Your father's death is not temporary. Unless I REALLY misunderstood the doctor.
Your father was a part of me, in a way nobody has ever been. The cancer killed him, but it left his dead body. For the rest of my life I will feel this dead thing hanging around my neck. Crushing my chest at night. I will fall asleep trying to talk to it, but it will not talk back. Pain isn't even the right word.
Pain is when you stub your toe. Or slice your face with a knife. Pain is having your fingernails carefully pulled out, one at a time. It isn't the right word. I'm suffering, I guess. I'm hurting. But that isn't why I am going to kill myself. I'm going to kill myself because I can't carry your father's corpse around anymore, hoping that he will wake up. That's what hurts. Nonsensical hope. The hope that he'll be there beside me once the lights are out. The hope that he'll be there when I open my eyes.

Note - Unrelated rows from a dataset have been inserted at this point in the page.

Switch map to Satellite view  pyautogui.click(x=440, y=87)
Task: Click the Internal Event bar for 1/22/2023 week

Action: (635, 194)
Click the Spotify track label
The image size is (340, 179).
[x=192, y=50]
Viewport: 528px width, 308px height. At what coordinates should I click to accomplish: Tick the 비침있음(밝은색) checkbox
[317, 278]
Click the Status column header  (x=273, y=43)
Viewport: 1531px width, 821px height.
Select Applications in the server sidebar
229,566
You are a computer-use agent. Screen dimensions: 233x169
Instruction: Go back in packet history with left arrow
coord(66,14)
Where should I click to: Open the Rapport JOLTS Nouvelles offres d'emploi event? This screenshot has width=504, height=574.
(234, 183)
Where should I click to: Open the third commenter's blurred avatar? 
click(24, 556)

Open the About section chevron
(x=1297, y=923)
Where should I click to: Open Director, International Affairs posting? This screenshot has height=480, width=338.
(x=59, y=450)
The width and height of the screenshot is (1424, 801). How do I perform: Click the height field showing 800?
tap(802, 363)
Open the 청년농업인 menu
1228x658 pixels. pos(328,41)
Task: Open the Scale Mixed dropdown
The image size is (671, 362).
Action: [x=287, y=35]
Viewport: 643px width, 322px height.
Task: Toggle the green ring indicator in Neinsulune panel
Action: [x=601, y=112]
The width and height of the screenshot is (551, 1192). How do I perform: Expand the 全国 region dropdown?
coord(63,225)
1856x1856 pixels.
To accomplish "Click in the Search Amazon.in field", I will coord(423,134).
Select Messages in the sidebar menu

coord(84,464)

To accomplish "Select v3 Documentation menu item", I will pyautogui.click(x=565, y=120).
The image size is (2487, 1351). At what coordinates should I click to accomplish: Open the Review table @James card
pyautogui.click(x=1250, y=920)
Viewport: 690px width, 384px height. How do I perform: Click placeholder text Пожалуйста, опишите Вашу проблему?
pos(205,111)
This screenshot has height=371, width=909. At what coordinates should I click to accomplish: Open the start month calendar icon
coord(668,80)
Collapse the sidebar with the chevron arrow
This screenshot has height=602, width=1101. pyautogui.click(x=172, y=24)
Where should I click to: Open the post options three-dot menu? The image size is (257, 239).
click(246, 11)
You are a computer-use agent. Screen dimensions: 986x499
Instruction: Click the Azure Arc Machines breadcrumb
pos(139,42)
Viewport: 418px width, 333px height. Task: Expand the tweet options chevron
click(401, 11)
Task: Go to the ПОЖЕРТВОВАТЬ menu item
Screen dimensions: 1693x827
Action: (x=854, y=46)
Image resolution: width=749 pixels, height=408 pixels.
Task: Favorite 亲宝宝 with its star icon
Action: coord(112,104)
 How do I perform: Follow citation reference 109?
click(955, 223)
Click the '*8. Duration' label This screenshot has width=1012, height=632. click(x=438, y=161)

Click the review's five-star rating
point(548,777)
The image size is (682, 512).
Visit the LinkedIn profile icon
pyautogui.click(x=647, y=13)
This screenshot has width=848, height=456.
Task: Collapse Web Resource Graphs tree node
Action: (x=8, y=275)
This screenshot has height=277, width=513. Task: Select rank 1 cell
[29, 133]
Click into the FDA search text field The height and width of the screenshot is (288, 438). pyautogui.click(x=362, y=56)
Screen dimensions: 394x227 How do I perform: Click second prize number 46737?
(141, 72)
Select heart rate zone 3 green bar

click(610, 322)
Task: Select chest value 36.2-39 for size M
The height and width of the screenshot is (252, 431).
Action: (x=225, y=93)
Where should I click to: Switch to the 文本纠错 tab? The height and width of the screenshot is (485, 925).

Hope. They're going to say I was selfish. Weak. Tired. Depressed. A bad mother. But they won't tell you the truth. That I'm free. That my hope is finally gone.
-
-Frank and Jonah-
"There was blood on the floor in the bathroom."
"What?" Frank sat up in bed. Jonah closed the door quietly behind himself.
"Not a lot. But blood."
"Well, she didn't…"
"No. No," Jonah's voice was reassuring. "I heard her door close earlier. And there are so many reasons there might be blood on the floor. Just a few drops."
"But?"
"Sometimes I do wish we were home again. I know we are needed here. But we are living in a haunted house."